RANGE

Fractional Leadership

Senior operating leadership — embedded, accountable, and shaped around where the business actually is — without adding a permanent executive seat before you're ready for one.

Most restaurant groups reach a point where the founder can no longer be the operating system. The business has outgrown one person's attention, but it isn't yet ready — or doesn't yet need — to carry a full-time chief operating officer on the payroll. A fractional COO closes that gap: senior operating leadership in the building, accountable for results, at a fraction of the cost and commitment of a permanent hire.

This isn't advice from the sidelines. We take operating responsibility — setting the cadence, owning the priorities, holding the team accountable, and building the systems that let the business run without depending on any one person. Including, eventually, us.

When a fractional COO is the right call

The need usually shows up at a recognizable moment:

  • The founder is the bottleneck — every decision still routes through one person, and growth is capped by their bandwidth.
  • You're between executives — a key operator left, and the seat needs to be held with real authority while you find the right permanent hire.
  • You're scaling — new units are coming and the operation needs senior leadership to build the infrastructure before, not after, the doors open.
  • Ownership is changing — a transition, a recapitalization, or a founder stepping back, and the business needs stability through it.
  • You need the capability but not yet the cost — a full-time COO is premature, but flying without operating leadership is more expensive than it looks.

What an embedded operating partner actually does

A fractional engagement is defined by accountability, not hours. Depending on what the business needs, that includes:

  • Setting the operating rhythm — the meetings, metrics, and accountability structure leadership runs on.
  • Owning the highest-leverage priorities and sequencing them in an order the operation can absorb.
  • Building the systems — labor, cost, training, communication — that hold after the engagement ends.
  • Developing the management layer so the business depends less on any single person.
  • Standing in the operator's seat with vendors, landlords, and the team when it matters.

Fractional vs. full-time — the honest version

A full-time COO makes sense when the business is large and complex enough to keep one fully occupied, and when you've found the right person. Until then, a full-time hire is an expensive bet made under pressure — and the wrong one sets you back a year.

A fractional COO gives you senior operating judgment now, scaled to what the business actually requires, with a defined scope and a clear endpoint. Done right, part of the work is building toward the day the seat should be filled full-time — and leaving you ready to hire well instead of desperately.

Common Questions

What is a fractional COO for a restaurant group?

A fractional COO is a senior operating leader who takes real operating responsibility for your business part-time — setting priorities, building systems, and holding the team accountable — without the cost or commitment of a permanent executive. For multi-unit restaurant groups, it's a way to get experienced operating leadership in the building at the stage when you need the capability but not yet the full-time seat.

When should we hire a fractional COO instead of a full-time one?

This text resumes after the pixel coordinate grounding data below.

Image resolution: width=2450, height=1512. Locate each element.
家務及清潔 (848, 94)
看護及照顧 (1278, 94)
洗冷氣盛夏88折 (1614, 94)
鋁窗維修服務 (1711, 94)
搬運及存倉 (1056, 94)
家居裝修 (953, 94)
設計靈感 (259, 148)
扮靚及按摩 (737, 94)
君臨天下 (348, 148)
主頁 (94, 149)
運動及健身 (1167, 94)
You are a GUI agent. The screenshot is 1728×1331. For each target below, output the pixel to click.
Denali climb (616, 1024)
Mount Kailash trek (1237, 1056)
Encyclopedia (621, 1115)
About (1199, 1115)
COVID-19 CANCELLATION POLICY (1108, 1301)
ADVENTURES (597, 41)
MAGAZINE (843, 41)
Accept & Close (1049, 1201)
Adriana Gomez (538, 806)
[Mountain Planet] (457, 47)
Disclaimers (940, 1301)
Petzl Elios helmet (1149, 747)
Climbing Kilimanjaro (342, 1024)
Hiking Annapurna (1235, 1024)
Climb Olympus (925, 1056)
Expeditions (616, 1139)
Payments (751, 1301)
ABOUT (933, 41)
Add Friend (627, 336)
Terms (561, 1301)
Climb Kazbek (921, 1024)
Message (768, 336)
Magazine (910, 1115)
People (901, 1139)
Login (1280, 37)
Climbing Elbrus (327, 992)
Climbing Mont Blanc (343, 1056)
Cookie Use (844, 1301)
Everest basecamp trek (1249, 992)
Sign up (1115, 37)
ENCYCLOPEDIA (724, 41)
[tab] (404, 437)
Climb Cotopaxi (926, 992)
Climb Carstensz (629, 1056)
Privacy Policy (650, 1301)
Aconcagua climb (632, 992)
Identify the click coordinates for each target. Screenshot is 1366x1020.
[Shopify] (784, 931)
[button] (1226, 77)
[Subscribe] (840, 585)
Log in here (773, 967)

When the business has outgrown the founder's bandwidth but isn't yet large enough to keep a full-time COO fully occupied — or when you're between hires and need the seat held with authority. A fractional engagement gives you the judgment now, scoped to what you actually need, and often builds toward the point where a full-time hire is the right next step.

How is a fractional COO different from a consultant?

A consultant advises and hands you a plan. A fractional COO takes operating responsibility — they own the priorities, run the cadence, and are accountable for what changes in the business. The work is judged the same way a permanent operator's is: by how the operation performs.